§ **Your instructions**
The lines wanted are those in the data below that include "three".

§ **Stored items**

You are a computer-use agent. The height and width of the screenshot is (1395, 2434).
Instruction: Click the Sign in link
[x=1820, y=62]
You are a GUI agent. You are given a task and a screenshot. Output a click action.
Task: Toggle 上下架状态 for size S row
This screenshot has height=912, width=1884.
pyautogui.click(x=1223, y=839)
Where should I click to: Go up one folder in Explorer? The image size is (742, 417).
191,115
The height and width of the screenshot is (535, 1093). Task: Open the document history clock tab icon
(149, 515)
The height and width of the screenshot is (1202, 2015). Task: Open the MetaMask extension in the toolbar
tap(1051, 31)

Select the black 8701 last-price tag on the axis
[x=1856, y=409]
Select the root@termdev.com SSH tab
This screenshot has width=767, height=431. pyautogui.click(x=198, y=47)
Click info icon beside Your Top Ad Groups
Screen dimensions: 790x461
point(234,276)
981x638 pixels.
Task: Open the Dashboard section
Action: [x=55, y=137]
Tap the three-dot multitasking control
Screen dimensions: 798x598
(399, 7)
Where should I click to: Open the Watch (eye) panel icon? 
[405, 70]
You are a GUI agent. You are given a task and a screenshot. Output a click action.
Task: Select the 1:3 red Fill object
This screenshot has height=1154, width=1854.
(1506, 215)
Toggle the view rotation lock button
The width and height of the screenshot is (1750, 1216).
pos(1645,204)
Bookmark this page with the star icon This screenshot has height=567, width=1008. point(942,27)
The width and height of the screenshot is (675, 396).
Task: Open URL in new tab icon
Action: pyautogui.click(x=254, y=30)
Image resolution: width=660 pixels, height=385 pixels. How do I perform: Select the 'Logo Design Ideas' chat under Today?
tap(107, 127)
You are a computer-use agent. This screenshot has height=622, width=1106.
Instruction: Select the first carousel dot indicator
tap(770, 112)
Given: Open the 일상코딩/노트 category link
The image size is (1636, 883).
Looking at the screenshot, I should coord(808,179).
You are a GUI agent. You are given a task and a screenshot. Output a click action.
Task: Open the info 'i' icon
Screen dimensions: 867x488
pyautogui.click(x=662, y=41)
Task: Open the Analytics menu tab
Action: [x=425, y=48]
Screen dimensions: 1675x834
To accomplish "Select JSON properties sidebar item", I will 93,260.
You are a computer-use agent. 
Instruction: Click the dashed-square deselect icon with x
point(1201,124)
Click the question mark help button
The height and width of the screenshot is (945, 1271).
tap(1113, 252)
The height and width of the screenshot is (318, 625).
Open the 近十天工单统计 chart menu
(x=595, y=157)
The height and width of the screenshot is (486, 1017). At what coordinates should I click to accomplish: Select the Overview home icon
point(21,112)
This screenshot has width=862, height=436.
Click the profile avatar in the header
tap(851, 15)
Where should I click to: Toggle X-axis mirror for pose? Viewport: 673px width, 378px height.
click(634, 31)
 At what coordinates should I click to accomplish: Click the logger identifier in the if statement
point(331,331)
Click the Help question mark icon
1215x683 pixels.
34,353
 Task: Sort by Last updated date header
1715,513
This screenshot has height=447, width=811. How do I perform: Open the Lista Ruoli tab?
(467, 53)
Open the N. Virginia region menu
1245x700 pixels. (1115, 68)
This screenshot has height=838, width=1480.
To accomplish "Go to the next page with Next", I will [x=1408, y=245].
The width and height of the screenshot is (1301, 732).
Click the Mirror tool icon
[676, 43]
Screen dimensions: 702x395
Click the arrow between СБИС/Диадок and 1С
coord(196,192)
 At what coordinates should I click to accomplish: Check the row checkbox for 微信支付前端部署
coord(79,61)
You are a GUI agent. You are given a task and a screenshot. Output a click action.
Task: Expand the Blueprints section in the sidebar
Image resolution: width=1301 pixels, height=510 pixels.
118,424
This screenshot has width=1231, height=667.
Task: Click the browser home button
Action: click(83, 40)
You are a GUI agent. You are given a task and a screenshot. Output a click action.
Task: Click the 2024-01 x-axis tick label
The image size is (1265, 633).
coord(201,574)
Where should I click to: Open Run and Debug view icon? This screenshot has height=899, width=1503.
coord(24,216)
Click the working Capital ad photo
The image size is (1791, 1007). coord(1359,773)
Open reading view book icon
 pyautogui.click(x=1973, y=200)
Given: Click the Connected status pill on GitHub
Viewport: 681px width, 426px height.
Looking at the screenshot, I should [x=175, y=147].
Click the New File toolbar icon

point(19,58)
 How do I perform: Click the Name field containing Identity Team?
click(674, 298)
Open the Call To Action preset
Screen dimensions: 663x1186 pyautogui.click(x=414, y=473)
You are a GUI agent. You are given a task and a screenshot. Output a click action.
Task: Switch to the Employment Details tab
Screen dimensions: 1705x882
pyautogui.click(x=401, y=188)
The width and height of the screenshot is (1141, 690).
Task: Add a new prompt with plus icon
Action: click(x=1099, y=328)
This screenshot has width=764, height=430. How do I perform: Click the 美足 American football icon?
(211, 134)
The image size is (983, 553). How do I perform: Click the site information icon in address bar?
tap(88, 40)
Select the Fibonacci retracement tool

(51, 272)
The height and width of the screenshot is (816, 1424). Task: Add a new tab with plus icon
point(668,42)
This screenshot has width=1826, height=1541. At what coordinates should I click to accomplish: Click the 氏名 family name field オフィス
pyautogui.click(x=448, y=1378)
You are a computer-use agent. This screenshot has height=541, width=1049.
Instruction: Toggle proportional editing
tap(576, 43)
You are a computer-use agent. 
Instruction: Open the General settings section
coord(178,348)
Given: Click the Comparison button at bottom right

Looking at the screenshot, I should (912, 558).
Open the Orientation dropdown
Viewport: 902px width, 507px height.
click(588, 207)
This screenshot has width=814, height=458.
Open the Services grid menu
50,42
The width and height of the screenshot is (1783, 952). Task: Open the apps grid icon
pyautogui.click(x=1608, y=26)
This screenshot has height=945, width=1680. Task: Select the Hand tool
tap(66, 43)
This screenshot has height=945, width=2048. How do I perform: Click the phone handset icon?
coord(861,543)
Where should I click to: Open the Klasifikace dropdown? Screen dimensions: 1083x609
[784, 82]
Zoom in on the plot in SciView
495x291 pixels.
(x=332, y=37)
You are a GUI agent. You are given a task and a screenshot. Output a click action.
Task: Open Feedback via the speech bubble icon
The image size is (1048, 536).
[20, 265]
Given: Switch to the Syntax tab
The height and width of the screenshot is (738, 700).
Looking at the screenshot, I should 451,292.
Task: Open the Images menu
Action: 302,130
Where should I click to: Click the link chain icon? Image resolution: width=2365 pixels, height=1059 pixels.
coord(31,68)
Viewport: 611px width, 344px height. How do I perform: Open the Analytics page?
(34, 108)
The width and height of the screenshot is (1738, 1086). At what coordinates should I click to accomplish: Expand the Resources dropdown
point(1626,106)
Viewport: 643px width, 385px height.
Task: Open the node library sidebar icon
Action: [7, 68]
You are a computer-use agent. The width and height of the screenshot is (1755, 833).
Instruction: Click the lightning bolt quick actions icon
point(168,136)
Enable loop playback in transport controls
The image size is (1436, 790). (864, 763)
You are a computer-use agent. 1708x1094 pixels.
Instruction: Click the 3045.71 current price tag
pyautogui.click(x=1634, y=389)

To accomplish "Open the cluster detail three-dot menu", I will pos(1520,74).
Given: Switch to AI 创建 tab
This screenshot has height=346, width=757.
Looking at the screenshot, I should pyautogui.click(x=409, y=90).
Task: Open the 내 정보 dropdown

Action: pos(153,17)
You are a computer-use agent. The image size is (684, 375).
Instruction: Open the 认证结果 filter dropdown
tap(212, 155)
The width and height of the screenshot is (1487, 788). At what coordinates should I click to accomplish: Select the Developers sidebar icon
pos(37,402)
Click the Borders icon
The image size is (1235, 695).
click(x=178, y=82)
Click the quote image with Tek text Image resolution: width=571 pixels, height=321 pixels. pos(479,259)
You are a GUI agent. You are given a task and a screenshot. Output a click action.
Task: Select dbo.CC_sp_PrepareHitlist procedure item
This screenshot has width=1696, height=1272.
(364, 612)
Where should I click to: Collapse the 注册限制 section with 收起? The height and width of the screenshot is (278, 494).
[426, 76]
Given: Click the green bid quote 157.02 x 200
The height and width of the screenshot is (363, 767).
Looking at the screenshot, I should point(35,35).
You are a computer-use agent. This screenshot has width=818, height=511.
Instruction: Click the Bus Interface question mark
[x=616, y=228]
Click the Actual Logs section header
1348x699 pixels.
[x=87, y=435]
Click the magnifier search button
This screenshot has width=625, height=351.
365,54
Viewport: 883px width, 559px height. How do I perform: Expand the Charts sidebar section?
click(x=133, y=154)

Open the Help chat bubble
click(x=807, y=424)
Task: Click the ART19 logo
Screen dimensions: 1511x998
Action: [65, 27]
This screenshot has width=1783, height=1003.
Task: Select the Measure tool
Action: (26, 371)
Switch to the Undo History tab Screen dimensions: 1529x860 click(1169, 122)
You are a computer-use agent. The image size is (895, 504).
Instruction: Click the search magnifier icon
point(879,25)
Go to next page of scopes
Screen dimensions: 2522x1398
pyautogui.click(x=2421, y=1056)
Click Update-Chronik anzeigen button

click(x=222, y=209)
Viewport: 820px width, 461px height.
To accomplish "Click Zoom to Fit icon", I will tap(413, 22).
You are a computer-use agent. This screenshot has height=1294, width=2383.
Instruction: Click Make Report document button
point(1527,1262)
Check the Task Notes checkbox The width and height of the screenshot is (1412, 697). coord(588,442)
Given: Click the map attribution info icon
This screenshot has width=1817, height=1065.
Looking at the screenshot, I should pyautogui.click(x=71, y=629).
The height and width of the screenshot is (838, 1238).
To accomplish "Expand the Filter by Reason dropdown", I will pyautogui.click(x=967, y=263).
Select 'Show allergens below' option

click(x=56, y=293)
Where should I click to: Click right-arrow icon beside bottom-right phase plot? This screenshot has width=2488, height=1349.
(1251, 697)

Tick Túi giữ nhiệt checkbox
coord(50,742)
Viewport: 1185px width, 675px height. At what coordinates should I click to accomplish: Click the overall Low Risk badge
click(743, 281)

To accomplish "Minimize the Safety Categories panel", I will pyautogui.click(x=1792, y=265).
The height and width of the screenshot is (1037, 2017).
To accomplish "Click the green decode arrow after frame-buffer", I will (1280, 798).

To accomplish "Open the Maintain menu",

§ **Exercise answer**
Tap the three-dot multitasking control
To accomplish "Open the cluster detail three-dot menu", I will pos(1520,74).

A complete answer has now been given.